- **WHAT YOU NEED TO DO**:
Continue the passage on Limbach's financial reporting and its status under the JOBS Act, picking up right after its final sentence.

- **PAGE EXCERPT**:
----

The historical financial information of 1347
Capital prior to the Business Combination (a special purpose acquisition company, or SPAC) has not been reflected in the Predecessor
financial statements as these historical amounts have been considered de minimis.
The application of acquisition accounting,
pursuant to U.S. Generally Accepted Accounting Principles (“GAAP”), for the Business Combination significantly affected
certain assets, liabilities, and expenses. As a result, financial information as of December 31, 2016 and for January 1, 2017 through
June 30, 2017 (Successor) may not be comparable to Limbach’s Predecessor financial information for January 1, 2016 through
June 30, 2016 (Predecessor). Refer to Notes 1 and 4 in the Notes to Condensed Consolidated Financial Statements for additional
information on the accounting for the Business Combination.
Calendar Year
We operate on a calendar year ending on December
31 for financial reporting purposes. For calendar year 2017, the Company’s Condensed Consolidated Financial Statements reflect
January 1, 2017 through June 30, 2017 (Successor) and for calendar year 2016, the Company’s Condensed Consolidated Financial
Statements reflect January 1, 2016 through June 30, 2016 (Predecessor).
Overview
We are an industry-leading commercial specialty
contractor in the areas of HVAC, plumbing, electrical and building controls through design and construction of new and renovated
buildings, maintenance services, energy retrofits and equipment upgrades for private customers and federal, state, and local public
agencies in Florida, California, Massachusetts, New Jersey, Pennsylvania, Maryland, Washington DC, Virginia, West Virginia, Ohio
and Michigan. We operate our business in two segments, (i) Construction, in which we generally manage large construction or renovation
projects that involve primarily HVAC, plumbing, sheet metal fabrication and installation, specialty piping and electrical services,
and (ii) Service, in which we provide facility maintenance or general construction services primarily related to HVAC, plumbing
or electrical services. Our branches and corporate headquarters are located in the United States.
JOBS Act
We are an “emerging growth company”
(“EGC”) pursuant to the JOBS Act. The JOBS Act contains provisions that, among other things, reduce certain reporting
requirements for qualifying companies. Under the JOBS Act, we will remain an EGC until the earliest of:
|
•
|
December 31, 2019 (the last day of the fiscal year following the fifth anniversary of our initial
public offering of common equity securities);
|
|
•
|
the last day of the fiscal year in which we have annual gross revenue of $1.0 billion or more;
|
|
•
|
the date on which we have, during the previous three-year period, issued more than $1.0 billion
in non-convertible debt; and
|
|
•
|
the date on which we are deemed to be a “large accelerated filer,” which will occur
at such time as the Company has an aggregate worldwide market value of common equity securities held by non-affiliates of $700.0
million or more as of the last business day of our most recently completed second fiscal quarter.
|
Pursuant to Section 107(b) of the JOBS Act,
as an EGC we elected to delay adoption of accounting pronouncements newly issued or revised after April 5, 2012 applicable to public
companies until such pronouncements are made applicable to private companies. As a result, our financial statements may not be
comparable to the financial statements of issuers who are required to comply with the effective dates for new or revised accounting
standards that are applicable to public companies.

----

- **MATERIAL PROVIDED**:

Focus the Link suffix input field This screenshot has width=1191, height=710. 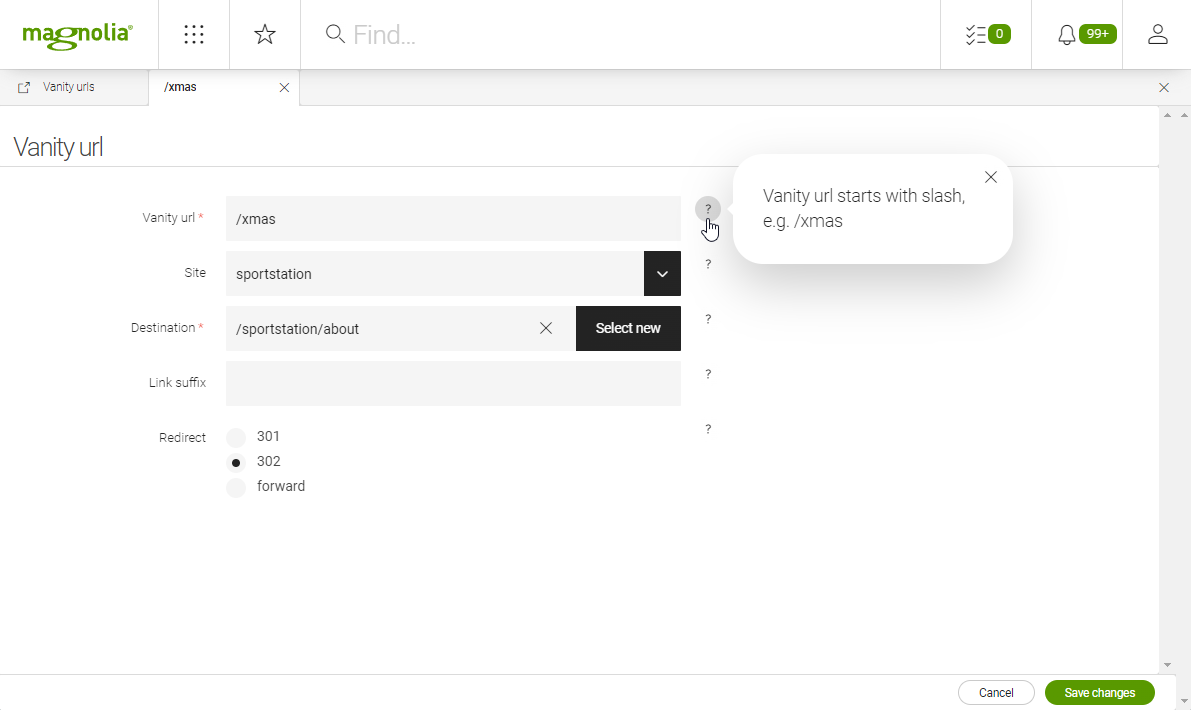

----

- **RESULT**:
Key Components of Condensed Consolidated
Statements of Operations
Revenue
We generate revenue principally from fixed-price
construction contracts under which we deliver HVAC, plumbing, and electrical construction services to our customers. The duration
of our contracts generally ranges from six months to two years. Revenue from fixed price and modified fixed price contracts is
recognized on the percentage-of-completion method, measured by the relationship of total cost incurred to total estimated contract
costs (cost-to-cost method). Revenue from time and materials contracts is recognized as services are performed. We believe that
our extensive experience in HVAC, plumbing, and electrical projects, and our internal cost review procedures during the bidding
process, enable us to reasonably estimate costs and mitigate the risk of cost overruns on fixed price contracts.
We generally invoice customers on a monthly
basis, based on a schedule of values that breaks down the contract amount into discrete billing items. Costs and estimated earnings
in excess of billings on uncompleted contracts are recorded as an asset until billable under the contract terms, and billings in
excess of costs and estimated earnings on uncompleted contracts are recorded as a liability until the related revenue is recognizable.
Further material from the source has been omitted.